Salty cackled. “Now you’re talkin’! Damned if you ain’t!”
Frank bought a bottle from the bartender, who looked like a half-breed. The bottle had no label on it, and he was sure that what was inside had been brewed up in one of those barrels. It was probably raw stuff, but if they were lucky, it wouldn’t give them the blind staggers.

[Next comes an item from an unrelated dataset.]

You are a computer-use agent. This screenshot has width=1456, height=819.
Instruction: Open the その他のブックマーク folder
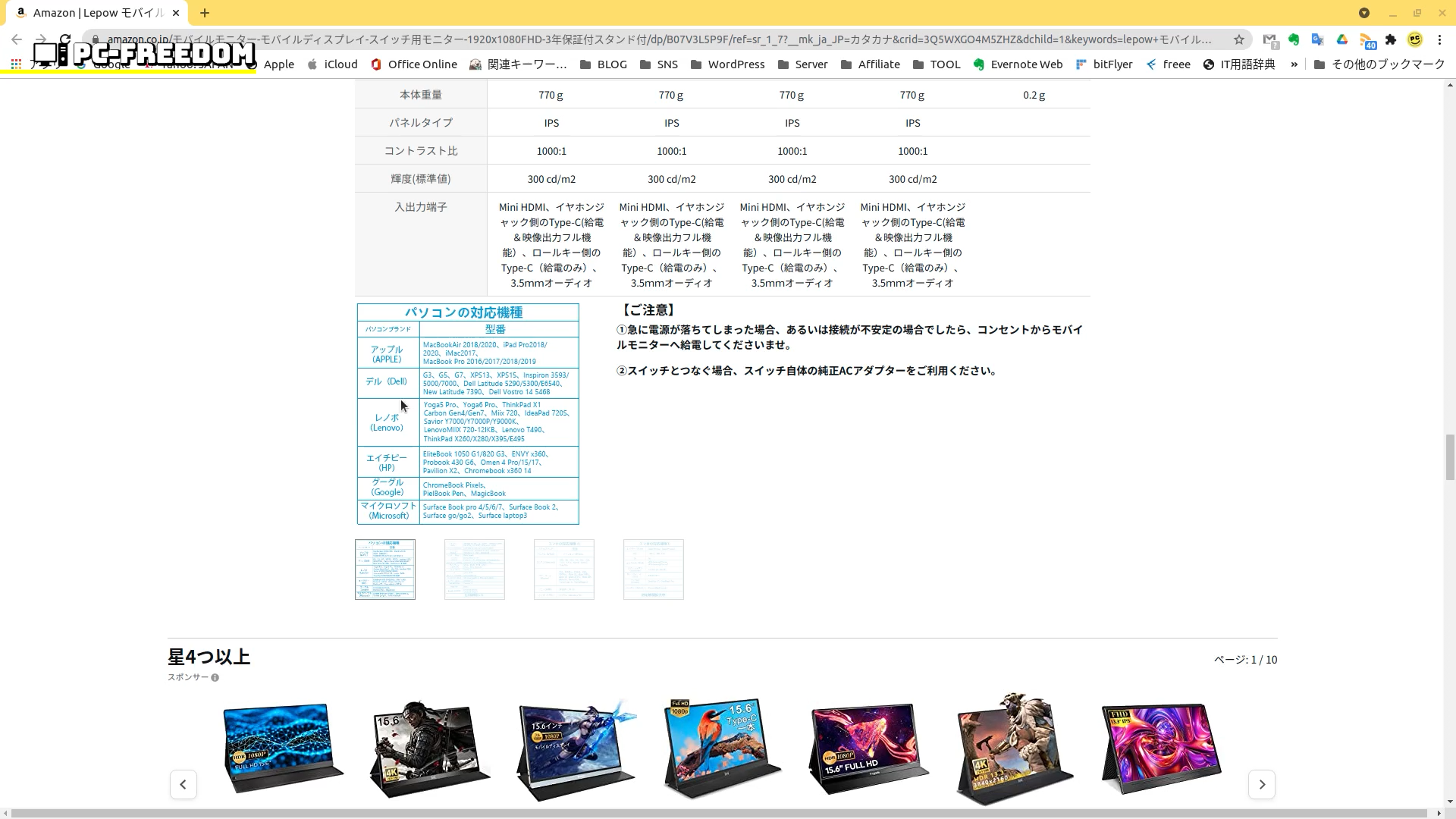pyautogui.click(x=1379, y=64)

The four men went outside. Salty led the way to the edge of the settlement, stopping at something that was more shed than shack, a haphazard arrangement of broken boards, tarpaper, tin, and canvas. It looked almost like the various parts of it had been thrown up in the air, and however they came down was the way Salty had left it.
The place had a door, though, and when they went inside, Frank saw that it had a rickety table as well, and a tangle of blankets in a corner that served as a bunk. The only places to sit down were a wobbly stool and an empty nail keg. Frank told Salty and Jennings to take those seats, and then placed the bottle in the center of the table.
Salty licked his lips again and obviously ached to grab the bottle, but he resisted its lure for the moment. “How come you’re bein’ so nice to me, Tex?” he asked.
“I told you, we’re from the same part of the country. And the name’s Frank Morgan, by the way, not Tex.”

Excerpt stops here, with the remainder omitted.